EV-D68 cleaves LARP1 and PABPC1 by 3Cpro to redirect host mRNA translation machinery toward its genomic RNA.

Enterovirus D68 (EV-D68) is an emerging pathogen associated with severe respiratory diseases and neurological complications, such as acute flaccid myelitis. EV-D68 has developed sophisticated mechanisms to hijack host translation machinery, facilitating its replication and impairing host mRNA translation. In this study, we demonstrate that EV-D68 cleaves La-related protein 1 (LARP1) and poly(A)-binding protein cytoplasmic 1 (PABPC1) through its proteases 3Cpro and 2Apro. Our results indicate that overexpressing LARP1 and PABPC1 significantly inhibits EV-D68 replication and reduces the virus-mediated suppression of host translation.
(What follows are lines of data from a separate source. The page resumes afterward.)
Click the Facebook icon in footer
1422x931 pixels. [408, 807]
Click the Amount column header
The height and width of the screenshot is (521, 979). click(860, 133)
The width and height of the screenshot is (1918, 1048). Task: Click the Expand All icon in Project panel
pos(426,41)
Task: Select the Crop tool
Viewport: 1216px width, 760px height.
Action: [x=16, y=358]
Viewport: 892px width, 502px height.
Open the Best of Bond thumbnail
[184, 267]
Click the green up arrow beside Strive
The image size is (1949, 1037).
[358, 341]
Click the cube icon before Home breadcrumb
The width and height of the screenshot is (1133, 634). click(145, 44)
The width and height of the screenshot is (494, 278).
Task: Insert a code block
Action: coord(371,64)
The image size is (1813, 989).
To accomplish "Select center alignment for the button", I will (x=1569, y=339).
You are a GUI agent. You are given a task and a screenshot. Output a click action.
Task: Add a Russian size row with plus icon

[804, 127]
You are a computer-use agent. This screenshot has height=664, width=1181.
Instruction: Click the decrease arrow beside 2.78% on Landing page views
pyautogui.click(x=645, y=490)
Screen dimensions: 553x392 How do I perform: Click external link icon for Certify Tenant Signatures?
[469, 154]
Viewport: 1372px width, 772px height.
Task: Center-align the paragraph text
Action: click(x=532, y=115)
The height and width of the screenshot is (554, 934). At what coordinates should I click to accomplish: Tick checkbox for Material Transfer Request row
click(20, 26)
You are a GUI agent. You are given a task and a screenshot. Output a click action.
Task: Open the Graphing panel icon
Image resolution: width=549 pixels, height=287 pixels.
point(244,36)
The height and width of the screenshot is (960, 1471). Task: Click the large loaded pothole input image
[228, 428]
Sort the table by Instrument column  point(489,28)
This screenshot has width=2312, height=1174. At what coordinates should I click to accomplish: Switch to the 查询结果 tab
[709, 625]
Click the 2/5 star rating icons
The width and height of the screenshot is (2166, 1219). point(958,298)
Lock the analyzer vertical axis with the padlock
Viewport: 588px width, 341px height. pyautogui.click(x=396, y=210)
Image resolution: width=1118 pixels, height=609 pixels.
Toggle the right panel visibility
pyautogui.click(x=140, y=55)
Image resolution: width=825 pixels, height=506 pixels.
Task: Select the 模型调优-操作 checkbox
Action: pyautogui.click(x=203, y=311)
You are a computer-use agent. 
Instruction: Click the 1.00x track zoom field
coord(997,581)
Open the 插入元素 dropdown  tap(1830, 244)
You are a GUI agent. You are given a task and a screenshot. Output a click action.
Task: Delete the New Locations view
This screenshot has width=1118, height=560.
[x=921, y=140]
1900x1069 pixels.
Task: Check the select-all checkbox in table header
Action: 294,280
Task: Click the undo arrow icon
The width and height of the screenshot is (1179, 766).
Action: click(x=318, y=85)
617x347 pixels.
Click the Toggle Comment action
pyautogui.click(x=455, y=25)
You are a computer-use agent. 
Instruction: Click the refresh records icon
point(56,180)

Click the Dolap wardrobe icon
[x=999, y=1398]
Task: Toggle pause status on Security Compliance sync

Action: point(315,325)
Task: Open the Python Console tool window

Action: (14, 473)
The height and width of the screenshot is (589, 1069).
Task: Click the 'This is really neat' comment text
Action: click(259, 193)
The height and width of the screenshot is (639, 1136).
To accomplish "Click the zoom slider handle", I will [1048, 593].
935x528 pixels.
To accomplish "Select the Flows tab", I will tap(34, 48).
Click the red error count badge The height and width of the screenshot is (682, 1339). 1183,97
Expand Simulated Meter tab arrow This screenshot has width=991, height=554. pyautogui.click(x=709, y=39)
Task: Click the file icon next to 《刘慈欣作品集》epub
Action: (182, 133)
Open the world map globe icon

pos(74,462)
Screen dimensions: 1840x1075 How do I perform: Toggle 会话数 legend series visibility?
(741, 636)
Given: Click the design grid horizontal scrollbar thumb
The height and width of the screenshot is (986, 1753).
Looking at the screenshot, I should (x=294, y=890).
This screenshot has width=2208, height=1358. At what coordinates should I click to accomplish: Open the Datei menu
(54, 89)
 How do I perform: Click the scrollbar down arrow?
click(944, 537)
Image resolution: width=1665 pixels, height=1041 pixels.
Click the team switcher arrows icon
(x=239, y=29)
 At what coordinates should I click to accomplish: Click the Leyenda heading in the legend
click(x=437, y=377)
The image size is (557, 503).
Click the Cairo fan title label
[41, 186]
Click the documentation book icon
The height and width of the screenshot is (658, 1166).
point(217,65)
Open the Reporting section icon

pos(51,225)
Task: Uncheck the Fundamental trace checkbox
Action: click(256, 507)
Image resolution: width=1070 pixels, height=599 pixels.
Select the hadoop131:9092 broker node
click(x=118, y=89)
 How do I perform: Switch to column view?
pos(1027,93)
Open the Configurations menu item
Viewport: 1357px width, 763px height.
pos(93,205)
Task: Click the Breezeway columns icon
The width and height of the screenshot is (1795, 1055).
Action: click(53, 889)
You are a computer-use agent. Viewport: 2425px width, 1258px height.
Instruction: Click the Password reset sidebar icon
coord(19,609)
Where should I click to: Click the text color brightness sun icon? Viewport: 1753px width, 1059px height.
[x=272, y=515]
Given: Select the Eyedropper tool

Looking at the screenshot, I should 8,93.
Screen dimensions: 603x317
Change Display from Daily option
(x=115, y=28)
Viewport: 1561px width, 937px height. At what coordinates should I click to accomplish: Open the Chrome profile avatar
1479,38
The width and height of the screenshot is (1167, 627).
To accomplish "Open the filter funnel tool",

While both LARP1 and PABPC1 regulate translation, they exert antiviral effects through distinct mechanisms. We found that LARP1 interacts with the 5'UTR of EV-D68 RNA through its LAM domain, and this interaction is crucial for its antiviral function. LARP1 translation modulation is also influenced by the mTOR and CDK1 signaling pathways. Viral infection inhibits mTOR and CDK1 phosphorylation, which enhances LARP1's binding to viral RNA and inhibits viral translation. To counteract this inhibition, EV-D68 cleaves LARP1 through 3Cpro, thereby promoting efficient viral translation. We also investigated other enteroviruses, such as EV-A71 and CV-A16, which similarly target LARP1 and PABPC1, indicating a conserved mechanism across enteroviruses. Our findings offer new insights into how EV-D68 manipulates host translation and highlight the potential of targeting LARP1 and PABPC1 for antiviral interventions.